→ Stored data
-- Opening Marker --
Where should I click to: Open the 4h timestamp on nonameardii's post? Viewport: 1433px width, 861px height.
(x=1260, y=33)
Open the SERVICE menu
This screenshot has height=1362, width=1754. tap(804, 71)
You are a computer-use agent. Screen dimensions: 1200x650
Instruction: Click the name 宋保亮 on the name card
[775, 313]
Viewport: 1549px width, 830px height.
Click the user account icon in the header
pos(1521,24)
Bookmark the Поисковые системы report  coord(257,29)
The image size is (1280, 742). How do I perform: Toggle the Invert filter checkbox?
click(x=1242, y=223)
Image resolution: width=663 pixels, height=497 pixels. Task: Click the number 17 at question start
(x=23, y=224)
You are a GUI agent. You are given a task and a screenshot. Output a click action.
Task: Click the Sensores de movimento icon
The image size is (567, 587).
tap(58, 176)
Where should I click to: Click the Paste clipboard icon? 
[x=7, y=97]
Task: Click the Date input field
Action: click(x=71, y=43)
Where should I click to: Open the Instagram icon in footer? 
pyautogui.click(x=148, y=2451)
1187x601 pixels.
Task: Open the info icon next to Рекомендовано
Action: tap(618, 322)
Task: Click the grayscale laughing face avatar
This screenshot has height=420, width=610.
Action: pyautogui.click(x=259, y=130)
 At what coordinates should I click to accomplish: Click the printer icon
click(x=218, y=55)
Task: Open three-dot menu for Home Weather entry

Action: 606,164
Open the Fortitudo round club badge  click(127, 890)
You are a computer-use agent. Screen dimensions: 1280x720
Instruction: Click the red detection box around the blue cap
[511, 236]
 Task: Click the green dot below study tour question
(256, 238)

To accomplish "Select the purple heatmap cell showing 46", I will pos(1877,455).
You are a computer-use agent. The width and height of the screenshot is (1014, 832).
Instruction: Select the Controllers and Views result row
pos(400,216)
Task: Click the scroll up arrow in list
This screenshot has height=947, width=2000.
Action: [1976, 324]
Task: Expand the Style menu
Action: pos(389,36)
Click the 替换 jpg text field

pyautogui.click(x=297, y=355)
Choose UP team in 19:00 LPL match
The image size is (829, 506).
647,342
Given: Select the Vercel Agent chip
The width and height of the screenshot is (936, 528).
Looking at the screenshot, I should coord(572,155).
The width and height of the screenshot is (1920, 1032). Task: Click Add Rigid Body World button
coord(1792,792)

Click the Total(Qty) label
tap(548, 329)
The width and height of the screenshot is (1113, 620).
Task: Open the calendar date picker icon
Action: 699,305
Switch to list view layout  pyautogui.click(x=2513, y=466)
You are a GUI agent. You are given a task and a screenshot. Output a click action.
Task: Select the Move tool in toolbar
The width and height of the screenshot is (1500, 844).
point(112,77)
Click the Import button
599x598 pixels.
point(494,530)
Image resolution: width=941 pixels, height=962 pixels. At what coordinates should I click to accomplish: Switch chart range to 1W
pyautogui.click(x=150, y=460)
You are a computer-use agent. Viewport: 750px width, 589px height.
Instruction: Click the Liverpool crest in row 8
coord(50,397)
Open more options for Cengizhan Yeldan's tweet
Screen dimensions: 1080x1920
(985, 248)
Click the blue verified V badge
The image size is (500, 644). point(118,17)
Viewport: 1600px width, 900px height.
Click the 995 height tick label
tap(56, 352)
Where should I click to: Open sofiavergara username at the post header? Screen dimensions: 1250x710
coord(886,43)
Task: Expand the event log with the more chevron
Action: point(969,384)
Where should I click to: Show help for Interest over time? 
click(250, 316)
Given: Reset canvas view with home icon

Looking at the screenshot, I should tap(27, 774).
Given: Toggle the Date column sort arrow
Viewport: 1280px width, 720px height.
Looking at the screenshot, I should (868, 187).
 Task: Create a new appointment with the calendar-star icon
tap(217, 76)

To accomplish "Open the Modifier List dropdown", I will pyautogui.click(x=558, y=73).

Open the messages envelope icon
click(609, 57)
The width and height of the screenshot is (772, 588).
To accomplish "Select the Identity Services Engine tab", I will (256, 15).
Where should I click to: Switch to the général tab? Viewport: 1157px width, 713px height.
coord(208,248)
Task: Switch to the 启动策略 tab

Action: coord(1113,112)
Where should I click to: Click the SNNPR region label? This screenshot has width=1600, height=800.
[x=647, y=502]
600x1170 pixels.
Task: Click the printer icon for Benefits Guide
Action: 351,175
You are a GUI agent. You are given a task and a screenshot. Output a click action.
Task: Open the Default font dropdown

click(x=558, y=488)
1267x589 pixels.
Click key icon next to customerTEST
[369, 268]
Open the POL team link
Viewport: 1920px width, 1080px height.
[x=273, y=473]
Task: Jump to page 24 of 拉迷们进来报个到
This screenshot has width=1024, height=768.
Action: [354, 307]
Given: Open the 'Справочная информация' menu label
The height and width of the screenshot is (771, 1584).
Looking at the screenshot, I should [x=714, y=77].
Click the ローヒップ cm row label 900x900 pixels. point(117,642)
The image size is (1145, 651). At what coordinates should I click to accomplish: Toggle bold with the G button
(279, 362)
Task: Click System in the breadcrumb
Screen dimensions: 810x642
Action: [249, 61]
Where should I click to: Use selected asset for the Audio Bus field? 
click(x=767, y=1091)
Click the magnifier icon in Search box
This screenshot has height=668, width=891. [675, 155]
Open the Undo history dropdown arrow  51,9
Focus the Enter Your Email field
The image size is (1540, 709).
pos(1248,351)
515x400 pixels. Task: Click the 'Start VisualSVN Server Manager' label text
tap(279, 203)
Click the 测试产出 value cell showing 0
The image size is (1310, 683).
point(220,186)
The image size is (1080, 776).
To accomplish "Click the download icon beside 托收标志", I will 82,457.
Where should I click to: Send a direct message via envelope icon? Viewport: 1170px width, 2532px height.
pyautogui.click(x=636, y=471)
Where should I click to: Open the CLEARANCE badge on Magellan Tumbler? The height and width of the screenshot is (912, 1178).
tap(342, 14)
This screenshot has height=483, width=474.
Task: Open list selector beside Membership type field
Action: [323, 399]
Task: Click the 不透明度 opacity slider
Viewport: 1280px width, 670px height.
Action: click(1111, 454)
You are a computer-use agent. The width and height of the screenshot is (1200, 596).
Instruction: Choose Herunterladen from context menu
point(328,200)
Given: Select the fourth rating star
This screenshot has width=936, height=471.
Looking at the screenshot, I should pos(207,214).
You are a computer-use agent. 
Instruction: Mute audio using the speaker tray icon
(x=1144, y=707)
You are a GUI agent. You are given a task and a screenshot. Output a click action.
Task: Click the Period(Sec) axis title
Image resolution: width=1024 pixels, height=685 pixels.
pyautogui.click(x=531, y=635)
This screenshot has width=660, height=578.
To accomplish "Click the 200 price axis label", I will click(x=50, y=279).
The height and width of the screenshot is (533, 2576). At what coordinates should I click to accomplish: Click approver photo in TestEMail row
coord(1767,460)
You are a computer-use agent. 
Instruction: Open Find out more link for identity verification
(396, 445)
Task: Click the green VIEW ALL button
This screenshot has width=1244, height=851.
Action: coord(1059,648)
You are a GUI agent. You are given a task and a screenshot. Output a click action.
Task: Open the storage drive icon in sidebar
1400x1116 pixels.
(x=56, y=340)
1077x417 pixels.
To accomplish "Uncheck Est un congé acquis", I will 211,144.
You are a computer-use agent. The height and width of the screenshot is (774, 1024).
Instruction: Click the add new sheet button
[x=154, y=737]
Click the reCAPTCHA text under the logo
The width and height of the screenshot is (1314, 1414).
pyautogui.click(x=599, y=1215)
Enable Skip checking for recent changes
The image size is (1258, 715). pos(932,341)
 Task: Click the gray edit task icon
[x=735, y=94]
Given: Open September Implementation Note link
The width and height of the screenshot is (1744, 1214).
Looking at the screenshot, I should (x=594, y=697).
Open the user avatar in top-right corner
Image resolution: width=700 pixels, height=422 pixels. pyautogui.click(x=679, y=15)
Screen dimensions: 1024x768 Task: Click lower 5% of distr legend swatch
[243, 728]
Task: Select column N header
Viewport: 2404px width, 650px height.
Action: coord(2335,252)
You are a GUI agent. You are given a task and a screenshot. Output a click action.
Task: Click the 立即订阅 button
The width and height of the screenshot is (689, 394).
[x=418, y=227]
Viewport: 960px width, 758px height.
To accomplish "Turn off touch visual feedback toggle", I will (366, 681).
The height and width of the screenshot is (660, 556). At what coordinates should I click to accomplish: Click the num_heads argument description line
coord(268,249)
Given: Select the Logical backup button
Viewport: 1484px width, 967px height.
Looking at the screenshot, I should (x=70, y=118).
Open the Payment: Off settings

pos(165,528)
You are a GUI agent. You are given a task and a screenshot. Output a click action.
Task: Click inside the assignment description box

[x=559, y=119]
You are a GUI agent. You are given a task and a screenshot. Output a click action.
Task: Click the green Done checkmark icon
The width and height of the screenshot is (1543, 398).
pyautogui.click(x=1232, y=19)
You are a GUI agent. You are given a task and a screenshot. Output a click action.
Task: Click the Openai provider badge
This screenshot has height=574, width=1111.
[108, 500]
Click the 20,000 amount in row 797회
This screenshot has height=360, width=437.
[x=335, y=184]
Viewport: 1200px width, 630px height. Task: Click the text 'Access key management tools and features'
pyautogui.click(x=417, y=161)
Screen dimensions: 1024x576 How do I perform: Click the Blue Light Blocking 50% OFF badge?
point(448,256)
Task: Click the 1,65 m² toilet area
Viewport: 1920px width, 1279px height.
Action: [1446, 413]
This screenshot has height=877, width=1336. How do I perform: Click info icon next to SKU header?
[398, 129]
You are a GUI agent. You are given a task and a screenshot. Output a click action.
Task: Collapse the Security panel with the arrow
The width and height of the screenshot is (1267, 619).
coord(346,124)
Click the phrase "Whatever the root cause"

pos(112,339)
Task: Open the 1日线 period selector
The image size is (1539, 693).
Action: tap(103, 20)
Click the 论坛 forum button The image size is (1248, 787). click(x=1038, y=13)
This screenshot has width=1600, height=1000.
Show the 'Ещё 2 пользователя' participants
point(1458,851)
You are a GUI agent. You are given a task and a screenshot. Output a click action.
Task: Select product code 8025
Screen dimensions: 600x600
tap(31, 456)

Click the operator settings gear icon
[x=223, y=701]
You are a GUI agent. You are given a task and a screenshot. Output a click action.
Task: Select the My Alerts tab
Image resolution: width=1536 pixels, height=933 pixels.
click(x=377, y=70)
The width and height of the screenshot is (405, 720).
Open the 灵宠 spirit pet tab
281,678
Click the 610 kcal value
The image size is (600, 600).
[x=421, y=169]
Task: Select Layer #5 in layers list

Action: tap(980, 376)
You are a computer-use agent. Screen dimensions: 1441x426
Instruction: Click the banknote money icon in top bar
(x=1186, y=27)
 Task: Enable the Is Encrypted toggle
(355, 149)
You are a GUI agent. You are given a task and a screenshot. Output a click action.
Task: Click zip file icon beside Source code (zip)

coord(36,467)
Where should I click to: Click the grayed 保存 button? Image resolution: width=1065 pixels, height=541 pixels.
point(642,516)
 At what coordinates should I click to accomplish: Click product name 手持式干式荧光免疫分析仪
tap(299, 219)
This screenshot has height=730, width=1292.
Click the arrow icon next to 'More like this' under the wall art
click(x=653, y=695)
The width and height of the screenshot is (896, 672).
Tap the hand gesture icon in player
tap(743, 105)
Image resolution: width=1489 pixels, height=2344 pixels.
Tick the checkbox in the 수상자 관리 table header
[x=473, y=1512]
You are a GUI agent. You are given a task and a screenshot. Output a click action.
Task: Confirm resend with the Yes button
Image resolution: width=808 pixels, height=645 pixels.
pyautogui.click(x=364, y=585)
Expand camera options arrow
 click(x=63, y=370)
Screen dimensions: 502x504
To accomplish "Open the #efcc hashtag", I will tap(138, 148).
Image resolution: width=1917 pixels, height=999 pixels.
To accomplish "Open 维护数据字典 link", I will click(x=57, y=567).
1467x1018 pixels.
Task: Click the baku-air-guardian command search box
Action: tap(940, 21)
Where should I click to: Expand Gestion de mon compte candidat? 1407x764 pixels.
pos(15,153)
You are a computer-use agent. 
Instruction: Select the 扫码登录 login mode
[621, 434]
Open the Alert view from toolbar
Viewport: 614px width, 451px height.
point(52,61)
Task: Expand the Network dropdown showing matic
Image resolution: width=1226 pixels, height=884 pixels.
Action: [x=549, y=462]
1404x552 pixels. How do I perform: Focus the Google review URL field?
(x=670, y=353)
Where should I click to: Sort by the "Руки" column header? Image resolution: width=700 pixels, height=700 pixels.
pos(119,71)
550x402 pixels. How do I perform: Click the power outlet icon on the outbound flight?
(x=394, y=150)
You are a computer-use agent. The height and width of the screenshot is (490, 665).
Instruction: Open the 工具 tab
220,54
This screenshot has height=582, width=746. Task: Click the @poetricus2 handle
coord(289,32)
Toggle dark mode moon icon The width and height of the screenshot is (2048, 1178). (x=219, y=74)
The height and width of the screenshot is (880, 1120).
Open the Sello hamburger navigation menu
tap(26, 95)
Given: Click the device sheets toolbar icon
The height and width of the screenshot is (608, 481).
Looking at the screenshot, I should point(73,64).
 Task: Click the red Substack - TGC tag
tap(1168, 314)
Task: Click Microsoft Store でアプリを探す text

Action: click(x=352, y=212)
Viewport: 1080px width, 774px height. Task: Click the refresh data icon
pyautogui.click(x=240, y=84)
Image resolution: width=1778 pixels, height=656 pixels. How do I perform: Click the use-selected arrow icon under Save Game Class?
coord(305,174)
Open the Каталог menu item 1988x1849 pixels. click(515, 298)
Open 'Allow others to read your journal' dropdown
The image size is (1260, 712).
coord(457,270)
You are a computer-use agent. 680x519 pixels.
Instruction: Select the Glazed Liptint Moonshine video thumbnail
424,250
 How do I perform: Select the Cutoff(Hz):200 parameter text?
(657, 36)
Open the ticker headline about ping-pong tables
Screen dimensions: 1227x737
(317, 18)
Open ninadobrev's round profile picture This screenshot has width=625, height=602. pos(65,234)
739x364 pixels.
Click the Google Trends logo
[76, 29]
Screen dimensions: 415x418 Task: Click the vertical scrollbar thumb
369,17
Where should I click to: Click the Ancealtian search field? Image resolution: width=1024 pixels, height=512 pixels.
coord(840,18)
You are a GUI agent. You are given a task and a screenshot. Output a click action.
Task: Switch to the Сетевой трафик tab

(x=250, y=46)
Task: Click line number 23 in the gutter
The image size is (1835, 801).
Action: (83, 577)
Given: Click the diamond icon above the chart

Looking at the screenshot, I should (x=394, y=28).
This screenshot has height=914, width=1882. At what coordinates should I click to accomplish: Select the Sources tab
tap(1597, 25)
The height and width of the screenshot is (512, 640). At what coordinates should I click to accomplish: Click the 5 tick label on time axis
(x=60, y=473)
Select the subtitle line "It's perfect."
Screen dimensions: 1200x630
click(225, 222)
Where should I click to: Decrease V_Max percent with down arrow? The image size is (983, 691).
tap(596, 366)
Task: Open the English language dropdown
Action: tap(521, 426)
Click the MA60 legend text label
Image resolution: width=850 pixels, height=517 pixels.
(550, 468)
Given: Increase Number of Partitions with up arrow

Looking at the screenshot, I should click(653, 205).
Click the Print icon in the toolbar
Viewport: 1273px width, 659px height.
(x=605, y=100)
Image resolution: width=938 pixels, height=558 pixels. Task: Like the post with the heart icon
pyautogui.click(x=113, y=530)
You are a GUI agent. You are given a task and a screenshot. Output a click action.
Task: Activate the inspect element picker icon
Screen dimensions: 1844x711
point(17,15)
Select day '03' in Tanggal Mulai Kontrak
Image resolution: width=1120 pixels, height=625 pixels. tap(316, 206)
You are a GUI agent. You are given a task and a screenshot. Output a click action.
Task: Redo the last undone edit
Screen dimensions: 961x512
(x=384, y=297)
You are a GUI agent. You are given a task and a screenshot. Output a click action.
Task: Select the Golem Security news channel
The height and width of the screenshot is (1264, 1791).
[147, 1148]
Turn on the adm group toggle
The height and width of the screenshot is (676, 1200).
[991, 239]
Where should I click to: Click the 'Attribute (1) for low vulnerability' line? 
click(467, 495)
-- Closing Marker --
→ Exercise brief
Every line above with the string "computer" in it should be copied into the answer.

→ Response to the exercise
You are a computer-use agent. Screen dimensions: 1200x650
You are a computer-use agent. Screen dimensions: 1280x720
You are a computer-use agent. The width and height of the screenshot is (1014, 832).
You are a computer-use agent. Viewport: 750px width, 589px height.
You are a computer-use agent. The width and height of the screenshot is (1200, 596).
You are a computer-use agent. 
You are a computer-use agent. 
You are a computer-use agent. The height and width of the screenshot is (774, 1024).
You are a computer-use agent. Screen dimensions: 1441x426
You are a computer-use agent. 
You are a computer-use agent. The height and width of the screenshot is (490, 665).
You are a computer-use agent. 680x519 pixels.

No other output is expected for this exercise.